> [WORK REQUIRED]
Would you give the records below again, exactly and completely?

Stored items:
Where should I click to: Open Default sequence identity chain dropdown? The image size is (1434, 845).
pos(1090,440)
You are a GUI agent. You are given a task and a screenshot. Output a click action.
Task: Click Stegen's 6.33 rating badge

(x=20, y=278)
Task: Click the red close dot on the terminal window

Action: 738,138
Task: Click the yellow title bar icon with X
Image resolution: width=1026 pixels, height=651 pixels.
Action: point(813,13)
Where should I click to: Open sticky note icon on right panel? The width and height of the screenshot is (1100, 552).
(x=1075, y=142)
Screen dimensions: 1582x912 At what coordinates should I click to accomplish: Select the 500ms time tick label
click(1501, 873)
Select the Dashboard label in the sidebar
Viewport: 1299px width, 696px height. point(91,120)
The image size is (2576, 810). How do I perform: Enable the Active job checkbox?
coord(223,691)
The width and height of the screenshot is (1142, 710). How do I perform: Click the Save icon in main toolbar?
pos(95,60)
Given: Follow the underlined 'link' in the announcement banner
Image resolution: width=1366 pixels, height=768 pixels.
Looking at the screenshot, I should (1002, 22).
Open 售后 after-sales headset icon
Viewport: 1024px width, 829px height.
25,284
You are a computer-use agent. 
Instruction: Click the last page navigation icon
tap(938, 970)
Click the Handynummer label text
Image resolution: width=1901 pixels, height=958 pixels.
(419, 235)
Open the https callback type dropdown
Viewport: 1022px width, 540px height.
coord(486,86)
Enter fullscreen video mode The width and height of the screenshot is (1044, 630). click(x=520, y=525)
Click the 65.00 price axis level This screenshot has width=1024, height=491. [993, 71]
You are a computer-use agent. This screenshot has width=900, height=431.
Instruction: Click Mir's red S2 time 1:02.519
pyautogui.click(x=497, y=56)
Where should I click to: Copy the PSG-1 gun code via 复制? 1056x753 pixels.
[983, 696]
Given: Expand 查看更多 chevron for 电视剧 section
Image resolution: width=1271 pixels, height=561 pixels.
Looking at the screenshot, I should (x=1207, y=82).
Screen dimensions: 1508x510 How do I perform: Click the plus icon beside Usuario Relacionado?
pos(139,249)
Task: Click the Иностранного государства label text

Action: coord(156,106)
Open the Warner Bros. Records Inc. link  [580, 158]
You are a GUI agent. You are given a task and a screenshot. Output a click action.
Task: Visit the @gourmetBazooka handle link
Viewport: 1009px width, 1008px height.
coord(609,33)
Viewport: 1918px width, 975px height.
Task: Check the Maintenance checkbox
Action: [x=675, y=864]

> [TASK ANSWER]
Where should I click to: Open Default sequence identity chain dropdown? The image size is (1434, 845).
pos(1090,440)
You are a GUI agent. You are given a task and a screenshot. Output a click action.
Task: Click Stegen's 6.33 rating badge

(x=20, y=278)
Task: Click the red close dot on the terminal window

Action: 738,138
Task: Click the yellow title bar icon with X
Image resolution: width=1026 pixels, height=651 pixels.
Action: point(813,13)
Where should I click to: Open sticky note icon on right panel? The width and height of the screenshot is (1100, 552).
(x=1075, y=142)
Screen dimensions: 1582x912 At what coordinates should I click to accomplish: Select the 500ms time tick label
click(1501, 873)
Select the Dashboard label in the sidebar
Viewport: 1299px width, 696px height. point(91,120)
The image size is (2576, 810). How do I perform: Enable the Active job checkbox?
coord(223,691)
The width and height of the screenshot is (1142, 710). How do I perform: Click the Save icon in main toolbar?
pos(95,60)
Given: Follow the underlined 'link' in the announcement banner
Image resolution: width=1366 pixels, height=768 pixels.
Looking at the screenshot, I should (1002, 22).
Open 售后 after-sales headset icon
Viewport: 1024px width, 829px height.
25,284
You are a computer-use agent. 
Instruction: Click the last page navigation icon
tap(938, 970)
Click the Handynummer label text
Image resolution: width=1901 pixels, height=958 pixels.
(419, 235)
Open the https callback type dropdown
Viewport: 1022px width, 540px height.
coord(486,86)
Enter fullscreen video mode The width and height of the screenshot is (1044, 630). click(x=520, y=525)
Click the 65.00 price axis level This screenshot has width=1024, height=491. [993, 71]
You are a computer-use agent. This screenshot has width=900, height=431.
Instruction: Click Mir's red S2 time 1:02.519
pyautogui.click(x=497, y=56)
Where should I click to: Copy the PSG-1 gun code via 复制? 1056x753 pixels.
[983, 696]
Given: Expand 查看更多 chevron for 电视剧 section
Image resolution: width=1271 pixels, height=561 pixels.
Looking at the screenshot, I should (x=1207, y=82).
Screen dimensions: 1508x510 How do I perform: Click the plus icon beside Usuario Relacionado?
pos(139,249)
Task: Click the Иностранного государства label text

Action: coord(156,106)
Open the Warner Bros. Records Inc. link  [580, 158]
You are a GUI agent. You are given a task and a screenshot. Output a click action.
Task: Visit the @gourmetBazooka handle link
Viewport: 1009px width, 1008px height.
coord(609,33)
Viewport: 1918px width, 975px height.
Task: Check the Maintenance checkbox
Action: [x=675, y=864]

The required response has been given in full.